When you practice a physical motion with your body, the body tends to "remember" how to do that motion. For those of us who can walk and ride a bicycle, you realize pretty quickly when you think about it that you don't think much about these things when we do them. Your body just does those things pretty much without thought.
As a matter of fact, if you hop on a bicycle after having not been on one for years, you realize how quickly you can get on it and not have to rethink how to keep that sucker upright. It just stays up. This is a phenomenon that occurs due to the brain-body connections that form through repeated cycles of activities Part of it is something called “muscle memory.”
According to all things Wikipedia, muscle memory is…

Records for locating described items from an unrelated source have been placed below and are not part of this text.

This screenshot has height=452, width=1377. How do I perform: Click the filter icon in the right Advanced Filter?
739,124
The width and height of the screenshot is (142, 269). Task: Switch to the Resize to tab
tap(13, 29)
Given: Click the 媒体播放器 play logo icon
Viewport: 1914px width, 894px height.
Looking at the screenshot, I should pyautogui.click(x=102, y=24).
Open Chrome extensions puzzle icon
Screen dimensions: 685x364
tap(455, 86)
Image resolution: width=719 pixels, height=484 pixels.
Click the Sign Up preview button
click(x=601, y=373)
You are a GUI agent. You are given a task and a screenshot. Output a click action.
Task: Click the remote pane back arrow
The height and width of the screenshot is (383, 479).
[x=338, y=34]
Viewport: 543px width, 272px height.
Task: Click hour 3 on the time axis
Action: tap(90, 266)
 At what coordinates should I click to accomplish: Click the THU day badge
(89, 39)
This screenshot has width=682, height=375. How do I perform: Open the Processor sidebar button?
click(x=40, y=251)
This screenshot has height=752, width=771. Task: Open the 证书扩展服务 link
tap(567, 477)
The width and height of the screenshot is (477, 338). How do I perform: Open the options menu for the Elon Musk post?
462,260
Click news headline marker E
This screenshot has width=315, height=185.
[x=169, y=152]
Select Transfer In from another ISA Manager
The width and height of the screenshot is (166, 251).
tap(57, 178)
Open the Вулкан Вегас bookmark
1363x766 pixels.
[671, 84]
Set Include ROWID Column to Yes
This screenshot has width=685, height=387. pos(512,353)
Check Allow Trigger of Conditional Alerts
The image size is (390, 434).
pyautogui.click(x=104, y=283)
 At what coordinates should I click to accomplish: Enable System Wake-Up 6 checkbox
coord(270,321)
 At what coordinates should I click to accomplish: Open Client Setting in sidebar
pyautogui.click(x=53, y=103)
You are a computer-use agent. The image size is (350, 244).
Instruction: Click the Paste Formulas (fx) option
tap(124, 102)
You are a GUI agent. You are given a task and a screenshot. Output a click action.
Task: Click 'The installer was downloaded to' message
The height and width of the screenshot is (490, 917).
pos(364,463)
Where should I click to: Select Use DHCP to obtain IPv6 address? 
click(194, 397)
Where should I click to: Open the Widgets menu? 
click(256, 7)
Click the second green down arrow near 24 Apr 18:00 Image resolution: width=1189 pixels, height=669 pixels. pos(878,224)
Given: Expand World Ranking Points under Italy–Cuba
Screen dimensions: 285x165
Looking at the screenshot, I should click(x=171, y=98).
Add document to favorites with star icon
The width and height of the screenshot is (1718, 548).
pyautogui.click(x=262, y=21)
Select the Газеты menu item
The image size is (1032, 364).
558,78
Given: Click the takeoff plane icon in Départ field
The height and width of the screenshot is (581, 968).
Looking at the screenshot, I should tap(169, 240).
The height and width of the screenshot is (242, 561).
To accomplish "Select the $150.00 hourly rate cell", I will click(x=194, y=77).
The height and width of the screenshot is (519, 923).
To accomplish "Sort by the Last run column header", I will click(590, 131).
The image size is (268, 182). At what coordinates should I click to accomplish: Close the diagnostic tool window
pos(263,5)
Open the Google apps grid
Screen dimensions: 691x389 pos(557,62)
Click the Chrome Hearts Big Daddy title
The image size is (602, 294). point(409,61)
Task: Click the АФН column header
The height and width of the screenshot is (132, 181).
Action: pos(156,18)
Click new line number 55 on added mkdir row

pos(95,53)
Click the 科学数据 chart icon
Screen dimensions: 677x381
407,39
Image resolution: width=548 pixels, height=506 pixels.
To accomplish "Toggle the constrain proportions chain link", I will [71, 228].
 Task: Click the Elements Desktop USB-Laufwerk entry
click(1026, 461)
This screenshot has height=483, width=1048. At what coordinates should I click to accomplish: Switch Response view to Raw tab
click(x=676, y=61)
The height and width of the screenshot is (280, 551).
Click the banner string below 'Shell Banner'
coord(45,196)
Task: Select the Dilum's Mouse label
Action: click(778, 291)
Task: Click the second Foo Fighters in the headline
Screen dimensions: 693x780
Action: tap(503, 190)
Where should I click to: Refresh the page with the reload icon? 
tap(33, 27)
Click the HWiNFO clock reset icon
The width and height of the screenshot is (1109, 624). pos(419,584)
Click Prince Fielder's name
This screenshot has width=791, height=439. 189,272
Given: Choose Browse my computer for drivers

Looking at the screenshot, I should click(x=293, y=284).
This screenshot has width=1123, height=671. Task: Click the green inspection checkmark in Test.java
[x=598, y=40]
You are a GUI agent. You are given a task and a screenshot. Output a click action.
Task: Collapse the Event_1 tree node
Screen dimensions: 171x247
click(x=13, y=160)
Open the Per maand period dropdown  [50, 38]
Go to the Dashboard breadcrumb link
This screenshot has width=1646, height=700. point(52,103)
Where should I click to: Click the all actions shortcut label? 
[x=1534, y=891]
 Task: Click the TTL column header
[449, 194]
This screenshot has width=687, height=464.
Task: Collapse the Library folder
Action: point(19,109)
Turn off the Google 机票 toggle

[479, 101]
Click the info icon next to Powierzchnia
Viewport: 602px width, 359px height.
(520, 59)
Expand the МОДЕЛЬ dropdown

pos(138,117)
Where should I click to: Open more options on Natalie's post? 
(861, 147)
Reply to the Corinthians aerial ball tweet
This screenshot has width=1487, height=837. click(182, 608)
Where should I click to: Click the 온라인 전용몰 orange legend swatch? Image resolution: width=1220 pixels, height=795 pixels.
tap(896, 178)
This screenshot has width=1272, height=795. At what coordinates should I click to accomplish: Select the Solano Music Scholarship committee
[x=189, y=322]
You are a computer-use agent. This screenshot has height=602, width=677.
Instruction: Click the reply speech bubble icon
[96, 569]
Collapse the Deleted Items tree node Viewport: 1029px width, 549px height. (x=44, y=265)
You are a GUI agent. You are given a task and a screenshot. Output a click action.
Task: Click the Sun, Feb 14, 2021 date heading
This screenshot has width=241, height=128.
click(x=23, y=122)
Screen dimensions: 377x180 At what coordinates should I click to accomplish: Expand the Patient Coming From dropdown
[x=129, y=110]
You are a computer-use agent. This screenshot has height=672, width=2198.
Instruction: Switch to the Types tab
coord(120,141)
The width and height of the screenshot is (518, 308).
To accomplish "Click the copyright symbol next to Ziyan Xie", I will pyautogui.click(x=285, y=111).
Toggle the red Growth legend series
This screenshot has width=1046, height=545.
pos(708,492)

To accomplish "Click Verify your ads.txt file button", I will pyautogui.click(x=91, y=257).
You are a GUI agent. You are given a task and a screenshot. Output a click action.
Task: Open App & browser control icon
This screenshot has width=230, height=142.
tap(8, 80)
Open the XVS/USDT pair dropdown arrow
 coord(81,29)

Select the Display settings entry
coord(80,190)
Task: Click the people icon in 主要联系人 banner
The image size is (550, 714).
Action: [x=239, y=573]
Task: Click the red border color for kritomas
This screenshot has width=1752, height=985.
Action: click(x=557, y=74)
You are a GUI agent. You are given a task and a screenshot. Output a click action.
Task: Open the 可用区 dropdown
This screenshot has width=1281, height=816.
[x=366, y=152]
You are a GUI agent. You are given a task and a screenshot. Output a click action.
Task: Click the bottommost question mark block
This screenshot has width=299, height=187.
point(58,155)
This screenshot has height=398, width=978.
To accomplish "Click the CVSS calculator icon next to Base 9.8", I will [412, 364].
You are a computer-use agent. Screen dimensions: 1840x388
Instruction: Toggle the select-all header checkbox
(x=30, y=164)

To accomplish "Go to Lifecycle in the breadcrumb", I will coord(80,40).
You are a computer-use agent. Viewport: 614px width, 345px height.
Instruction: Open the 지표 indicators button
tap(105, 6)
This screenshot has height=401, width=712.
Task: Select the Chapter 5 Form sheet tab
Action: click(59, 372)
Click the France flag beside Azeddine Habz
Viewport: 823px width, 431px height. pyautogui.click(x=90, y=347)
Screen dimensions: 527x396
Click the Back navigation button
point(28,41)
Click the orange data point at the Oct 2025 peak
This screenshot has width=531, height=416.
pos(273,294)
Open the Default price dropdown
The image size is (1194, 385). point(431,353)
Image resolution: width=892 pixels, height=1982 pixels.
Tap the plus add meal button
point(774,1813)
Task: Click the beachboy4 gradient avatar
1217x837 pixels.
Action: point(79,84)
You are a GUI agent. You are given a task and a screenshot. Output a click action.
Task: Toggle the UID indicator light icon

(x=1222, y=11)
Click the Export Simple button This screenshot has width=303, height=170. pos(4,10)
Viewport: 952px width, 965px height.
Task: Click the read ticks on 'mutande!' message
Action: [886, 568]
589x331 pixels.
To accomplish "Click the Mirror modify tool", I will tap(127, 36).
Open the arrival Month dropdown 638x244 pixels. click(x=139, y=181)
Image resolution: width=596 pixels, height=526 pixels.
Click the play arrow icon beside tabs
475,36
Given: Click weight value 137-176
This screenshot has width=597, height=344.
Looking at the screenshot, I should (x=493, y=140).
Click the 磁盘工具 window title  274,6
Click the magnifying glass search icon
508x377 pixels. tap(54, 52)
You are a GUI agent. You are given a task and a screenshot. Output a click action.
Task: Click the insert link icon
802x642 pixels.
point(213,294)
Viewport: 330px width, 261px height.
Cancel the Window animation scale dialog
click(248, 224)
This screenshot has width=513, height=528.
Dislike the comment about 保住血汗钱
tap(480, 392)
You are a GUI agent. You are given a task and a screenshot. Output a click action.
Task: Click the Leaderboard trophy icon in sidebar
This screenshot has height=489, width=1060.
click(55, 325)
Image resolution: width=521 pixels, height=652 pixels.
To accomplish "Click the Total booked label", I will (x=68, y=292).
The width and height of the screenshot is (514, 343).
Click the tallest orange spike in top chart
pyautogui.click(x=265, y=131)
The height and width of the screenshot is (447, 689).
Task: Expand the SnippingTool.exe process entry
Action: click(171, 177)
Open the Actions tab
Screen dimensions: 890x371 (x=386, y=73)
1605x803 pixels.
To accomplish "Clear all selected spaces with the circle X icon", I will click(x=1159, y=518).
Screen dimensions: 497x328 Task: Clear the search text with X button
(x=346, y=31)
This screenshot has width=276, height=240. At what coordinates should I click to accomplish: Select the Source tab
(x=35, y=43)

a form of “procedural memory” that involves consolidating a specific motor task into memory through repetition, which has been used synonymously with “motor learning.” When a movement is repeated over time, a long-term muscle memory is created for that task, eventually allowing it to be performed without conscious effort. This process decreases the need for attention and creates maximum efficiency within the motor and memory systems. Examples of muscle memory are found in many everyday activities that become automatic and improve with practice, such as riding a bicycle, typing on a keyboard,… playing a musical instrument…
And for reference, and to round out the picture, the wikipedia article references a concept called “motor learning.”
Motor learning is a change, resulting from practice or a novel experience, in the capability for responding. It often involves improving the smoothness and accuracy of movements and is obviously necessary for complicated movements such as speaking, playing the piano and climbing trees.
So practicing your wind instrument will cause changes in the brain - those changes develop in relation to the muscle movements that are involved with playing the instrument. (It seems that is the “motor learning” part. And then, as you do it more repeatedly, it starts to become more “second-nature.”)
We've all heard how important it is to practice our scales and chords. But sometimes it's hard to know where to start. There are major scales, and then there are minor scales - melodic minor, harmonic minor and normal minor scales, without even mentioning the dorian scales and a whole bunch of other patterns to learn.
But is it possible to perfect them all, all the time, forever? Does it feel like even if you could work all that into your practice schedule, you'd be spinning plates?
Sometimes it can be overwhelming to try to figure out where to start down a road to getting to where you want to go. If you're floundering with conflicting feelings about how or what to practice, or where to start, sometimes you just have to start somewhere, and go from there.